We often hear that “mom was the glue of our family,”  We immediately know what that  means.  We can imagine the situations where she was called upon a word of advise, a leaning shoulder, or carefully chosen words of caution.  We can imagine the situations where she felt it better not to say anything in spite of her feelings or the times when she did speak because she felt it important.

Glue.  Every home has it.  We hope we never have to use it.  Everybody knows how to use it but few of us can do it without making a bigger mess.  Glue is only used when something is broken.  I’ve thrown glue away because it was no longer useful.  (It wasn’t used and it glued to itself.  That’s a good thing, isn’t it?)  Nothing broken during the glue’s lifespan.  There are other times when something breaks and I reach for the only thing that can possibly piece together what I don’t want to lose.

It is the broken times of life when we reach out an open hand to our faith.  We can take our faith for granted for years until something or someone breaks some thing or someone.  We want to be whole again; we want to regain what we felt was lost; we want to heal and mend the factions and broken pieces of our lives.  We reach for the glue of faith.  The application is simple even if some spills.  It’s only the first step.  Then time is needed to dry.  The item, just glued, cannot be moved for fear that it might break apart once again.  After a time we are able to place it where we can see it; now mended and glued.

TO DO ▸
[A] In the passage on glue and faith, rewrite the section from "Glue.  Every home" up to and including "want to lose.", changing "mess" to "disaster".
[B] List the three things that the sentence beginning "We want to be whole again" in the passage on glue and faith says we want.

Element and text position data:
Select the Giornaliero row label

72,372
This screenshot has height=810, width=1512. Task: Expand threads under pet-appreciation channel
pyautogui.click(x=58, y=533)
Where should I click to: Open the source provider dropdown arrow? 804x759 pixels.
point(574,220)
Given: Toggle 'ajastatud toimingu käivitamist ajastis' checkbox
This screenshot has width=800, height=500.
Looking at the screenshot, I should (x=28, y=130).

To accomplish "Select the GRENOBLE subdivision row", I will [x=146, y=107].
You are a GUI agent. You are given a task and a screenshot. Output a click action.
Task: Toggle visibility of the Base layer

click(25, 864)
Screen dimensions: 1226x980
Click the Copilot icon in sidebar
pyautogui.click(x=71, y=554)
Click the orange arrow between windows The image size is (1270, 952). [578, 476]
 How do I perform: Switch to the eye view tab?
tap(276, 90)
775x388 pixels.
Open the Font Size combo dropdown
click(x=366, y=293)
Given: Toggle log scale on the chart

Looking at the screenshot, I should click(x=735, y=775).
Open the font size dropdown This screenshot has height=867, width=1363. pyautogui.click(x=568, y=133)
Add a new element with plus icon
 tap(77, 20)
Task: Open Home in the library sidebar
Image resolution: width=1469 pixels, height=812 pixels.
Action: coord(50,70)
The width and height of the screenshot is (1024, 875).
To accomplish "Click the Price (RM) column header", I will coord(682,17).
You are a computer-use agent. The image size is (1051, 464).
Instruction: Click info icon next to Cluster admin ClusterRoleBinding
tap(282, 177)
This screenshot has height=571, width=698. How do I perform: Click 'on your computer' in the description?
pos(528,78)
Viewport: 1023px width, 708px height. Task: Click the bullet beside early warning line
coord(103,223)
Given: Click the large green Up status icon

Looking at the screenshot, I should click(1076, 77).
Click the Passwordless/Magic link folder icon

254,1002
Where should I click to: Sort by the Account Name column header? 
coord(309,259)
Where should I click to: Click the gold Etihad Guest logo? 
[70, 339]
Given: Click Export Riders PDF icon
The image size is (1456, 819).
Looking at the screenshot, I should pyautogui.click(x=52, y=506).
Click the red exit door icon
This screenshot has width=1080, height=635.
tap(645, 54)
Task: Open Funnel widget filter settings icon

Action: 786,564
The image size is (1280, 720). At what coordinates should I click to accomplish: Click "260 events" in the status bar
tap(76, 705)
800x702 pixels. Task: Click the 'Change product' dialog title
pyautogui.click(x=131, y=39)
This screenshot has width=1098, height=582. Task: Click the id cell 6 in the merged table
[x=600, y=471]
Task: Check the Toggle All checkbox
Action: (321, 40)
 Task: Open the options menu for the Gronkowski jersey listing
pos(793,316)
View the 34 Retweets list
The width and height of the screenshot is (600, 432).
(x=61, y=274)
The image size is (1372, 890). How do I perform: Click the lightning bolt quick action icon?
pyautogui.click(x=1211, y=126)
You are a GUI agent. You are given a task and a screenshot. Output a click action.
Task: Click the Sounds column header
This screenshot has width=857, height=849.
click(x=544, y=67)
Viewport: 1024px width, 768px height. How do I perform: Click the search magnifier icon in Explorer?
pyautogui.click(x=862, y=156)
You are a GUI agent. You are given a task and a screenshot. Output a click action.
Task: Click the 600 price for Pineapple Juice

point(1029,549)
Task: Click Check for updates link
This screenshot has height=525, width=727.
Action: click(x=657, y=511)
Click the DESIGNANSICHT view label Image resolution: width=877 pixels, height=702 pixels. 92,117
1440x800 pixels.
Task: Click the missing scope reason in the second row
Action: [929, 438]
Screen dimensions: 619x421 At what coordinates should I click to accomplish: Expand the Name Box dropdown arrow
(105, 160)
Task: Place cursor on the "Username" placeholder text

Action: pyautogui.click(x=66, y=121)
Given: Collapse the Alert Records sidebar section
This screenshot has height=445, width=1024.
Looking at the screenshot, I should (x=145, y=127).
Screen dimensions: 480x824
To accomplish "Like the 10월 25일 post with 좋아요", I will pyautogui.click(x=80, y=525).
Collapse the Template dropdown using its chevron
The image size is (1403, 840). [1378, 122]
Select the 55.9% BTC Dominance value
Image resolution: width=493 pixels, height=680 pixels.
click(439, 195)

TASK SOLUTIONS ▸
[A]
Glue.  Every home has it.  We hope we never have to use it.  Everybody knows how to use it but few of us can do it without making a bigger disaster.  Glue is only used when something is broken.  I’ve thrown glue away because it was no longer useful.  (It wasn’t used and it glued to itself.  That’s a good thing, isn’t it?)  Nothing broken during the glue’s lifespan.  There are other times when something breaks and I reach for the only thing that can possibly piece together what I don’t want to lose.

[B]
- To be whole again
- To regain what we felt was lost
- To heal and mend the factions and broken pieces of our lives